First Author | Chen K | Year | 2013 |
Journal | J Clin Invest | Volume | 123 |
Issue | 4 | Pages | 1694-704 |
PubMed ID | 23454745 | Mgi Jnum | J:197568 |
Mgi Id | MGI:5493379 | Doi | 10.1172/JCI65569 |
Citation | Chen K, et al. (2013) Formylpeptide receptor-2 contributes to colonic epithelial homeostasis, inflammation, and tumorigenesis. J Clin Invest 123(4):1694-704 |
abstractText | Commensal bacteria and their products provide beneficial effects to the mammalian gut by stimulating epithelial cell turnover and enhancing wound healing, without activating overt inflammation.

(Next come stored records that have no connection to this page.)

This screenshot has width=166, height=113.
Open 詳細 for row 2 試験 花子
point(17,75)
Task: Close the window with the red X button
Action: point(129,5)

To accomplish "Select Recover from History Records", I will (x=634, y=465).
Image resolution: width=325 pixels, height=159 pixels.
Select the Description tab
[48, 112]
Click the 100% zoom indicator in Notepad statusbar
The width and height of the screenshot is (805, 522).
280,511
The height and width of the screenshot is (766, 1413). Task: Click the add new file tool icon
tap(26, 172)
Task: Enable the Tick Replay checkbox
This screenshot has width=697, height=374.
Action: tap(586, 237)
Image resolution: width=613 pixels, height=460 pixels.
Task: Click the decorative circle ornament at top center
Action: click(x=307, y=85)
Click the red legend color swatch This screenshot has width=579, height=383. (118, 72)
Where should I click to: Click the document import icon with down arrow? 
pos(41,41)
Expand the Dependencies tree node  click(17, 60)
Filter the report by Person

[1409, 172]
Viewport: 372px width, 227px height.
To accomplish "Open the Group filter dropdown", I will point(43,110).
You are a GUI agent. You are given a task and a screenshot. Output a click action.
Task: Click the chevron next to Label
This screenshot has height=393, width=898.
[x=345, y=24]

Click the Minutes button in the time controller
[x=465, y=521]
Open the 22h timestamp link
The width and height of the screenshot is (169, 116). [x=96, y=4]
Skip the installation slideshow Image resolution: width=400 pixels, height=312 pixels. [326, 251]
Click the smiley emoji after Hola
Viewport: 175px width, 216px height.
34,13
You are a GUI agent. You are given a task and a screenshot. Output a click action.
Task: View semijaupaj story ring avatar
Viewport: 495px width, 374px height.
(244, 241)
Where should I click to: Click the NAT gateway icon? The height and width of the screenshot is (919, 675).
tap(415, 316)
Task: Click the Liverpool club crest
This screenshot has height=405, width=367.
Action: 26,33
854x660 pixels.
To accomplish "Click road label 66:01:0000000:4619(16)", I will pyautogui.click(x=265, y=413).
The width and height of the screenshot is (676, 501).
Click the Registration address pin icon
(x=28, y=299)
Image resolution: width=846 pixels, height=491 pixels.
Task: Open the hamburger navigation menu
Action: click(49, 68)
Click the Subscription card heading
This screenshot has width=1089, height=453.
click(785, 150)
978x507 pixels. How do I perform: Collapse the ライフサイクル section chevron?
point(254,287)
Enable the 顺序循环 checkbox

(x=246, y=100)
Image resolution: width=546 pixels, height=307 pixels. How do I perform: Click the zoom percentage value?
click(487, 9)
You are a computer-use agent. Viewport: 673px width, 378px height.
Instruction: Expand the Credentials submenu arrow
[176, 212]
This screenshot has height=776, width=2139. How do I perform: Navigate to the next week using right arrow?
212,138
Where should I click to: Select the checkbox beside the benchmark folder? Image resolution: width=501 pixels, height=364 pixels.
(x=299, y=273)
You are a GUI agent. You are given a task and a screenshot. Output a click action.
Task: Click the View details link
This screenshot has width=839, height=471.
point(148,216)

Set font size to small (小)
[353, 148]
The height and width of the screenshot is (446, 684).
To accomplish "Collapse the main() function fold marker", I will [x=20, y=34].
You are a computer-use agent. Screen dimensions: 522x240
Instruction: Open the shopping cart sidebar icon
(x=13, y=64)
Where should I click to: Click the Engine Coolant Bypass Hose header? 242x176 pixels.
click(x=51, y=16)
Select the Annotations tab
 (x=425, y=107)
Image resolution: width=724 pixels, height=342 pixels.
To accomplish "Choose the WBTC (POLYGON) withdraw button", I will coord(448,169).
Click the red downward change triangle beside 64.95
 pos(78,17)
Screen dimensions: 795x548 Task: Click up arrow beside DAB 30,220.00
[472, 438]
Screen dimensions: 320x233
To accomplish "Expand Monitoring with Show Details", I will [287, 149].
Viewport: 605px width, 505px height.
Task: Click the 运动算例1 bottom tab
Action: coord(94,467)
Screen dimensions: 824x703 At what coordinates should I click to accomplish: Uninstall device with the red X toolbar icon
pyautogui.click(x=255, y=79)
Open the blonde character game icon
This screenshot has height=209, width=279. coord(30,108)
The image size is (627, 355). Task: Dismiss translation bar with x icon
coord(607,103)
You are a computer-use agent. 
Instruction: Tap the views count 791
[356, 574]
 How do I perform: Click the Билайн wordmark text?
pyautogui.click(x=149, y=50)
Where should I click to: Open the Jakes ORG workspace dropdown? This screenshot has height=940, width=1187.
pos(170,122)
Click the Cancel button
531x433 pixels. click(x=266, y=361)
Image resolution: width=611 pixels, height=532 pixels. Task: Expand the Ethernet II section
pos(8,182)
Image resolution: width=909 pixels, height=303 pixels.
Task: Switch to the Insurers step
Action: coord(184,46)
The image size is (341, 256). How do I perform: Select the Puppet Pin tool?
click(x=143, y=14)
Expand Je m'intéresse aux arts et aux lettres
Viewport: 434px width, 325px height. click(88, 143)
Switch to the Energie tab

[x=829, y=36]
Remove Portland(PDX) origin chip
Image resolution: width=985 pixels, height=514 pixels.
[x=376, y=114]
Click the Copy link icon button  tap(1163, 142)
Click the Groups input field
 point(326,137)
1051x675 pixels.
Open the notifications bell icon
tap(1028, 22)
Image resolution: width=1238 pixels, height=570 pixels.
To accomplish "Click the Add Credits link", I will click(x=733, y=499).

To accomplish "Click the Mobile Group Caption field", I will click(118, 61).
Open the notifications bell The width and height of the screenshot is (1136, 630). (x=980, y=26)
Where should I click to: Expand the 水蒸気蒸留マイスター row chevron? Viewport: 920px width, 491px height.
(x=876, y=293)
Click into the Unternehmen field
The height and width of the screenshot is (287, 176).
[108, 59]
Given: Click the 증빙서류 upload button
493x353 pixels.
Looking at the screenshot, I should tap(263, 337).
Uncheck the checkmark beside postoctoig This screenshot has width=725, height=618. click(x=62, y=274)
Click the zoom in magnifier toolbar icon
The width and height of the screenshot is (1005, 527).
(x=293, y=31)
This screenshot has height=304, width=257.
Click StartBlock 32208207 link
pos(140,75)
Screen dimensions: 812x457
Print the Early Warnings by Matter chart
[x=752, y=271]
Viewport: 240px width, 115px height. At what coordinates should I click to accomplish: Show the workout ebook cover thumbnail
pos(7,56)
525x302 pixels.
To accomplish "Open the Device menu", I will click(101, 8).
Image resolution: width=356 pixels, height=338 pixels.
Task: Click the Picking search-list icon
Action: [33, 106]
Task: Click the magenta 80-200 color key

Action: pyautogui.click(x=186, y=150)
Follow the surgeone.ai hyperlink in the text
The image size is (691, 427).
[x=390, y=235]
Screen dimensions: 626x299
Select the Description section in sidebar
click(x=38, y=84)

We hypothesized that N-formylpeptide receptors, which bind bacterial N-formylpeptides and are expressed by intestinal epithelial cells, may contribute to these processes. Here we report that formylpeptide receptor-2 (FPR2), which we show is expressed on the apical and lateral membranes of colonic crypt epithelial cells, mediates N-formylpeptide-dependent epithelial cell proliferation and renewal. Colonic epithelial cells in FPR2-deficient mice displayed defects in commensal bacterium-dependent homeostasis as shown by the absence of responses to N-formylpeptide stimulation, shortened colonic crypts, reduced acute inflammatory responses to dextran sulfate sodium (DSS) challenge, delayed mucosal restoration after injury, and increased azoxymethane-induced tumorigenesis. These results indicate that FPR2 is critical in mediating homeostasis, inflammation, and epithelial repair processes in the colon. |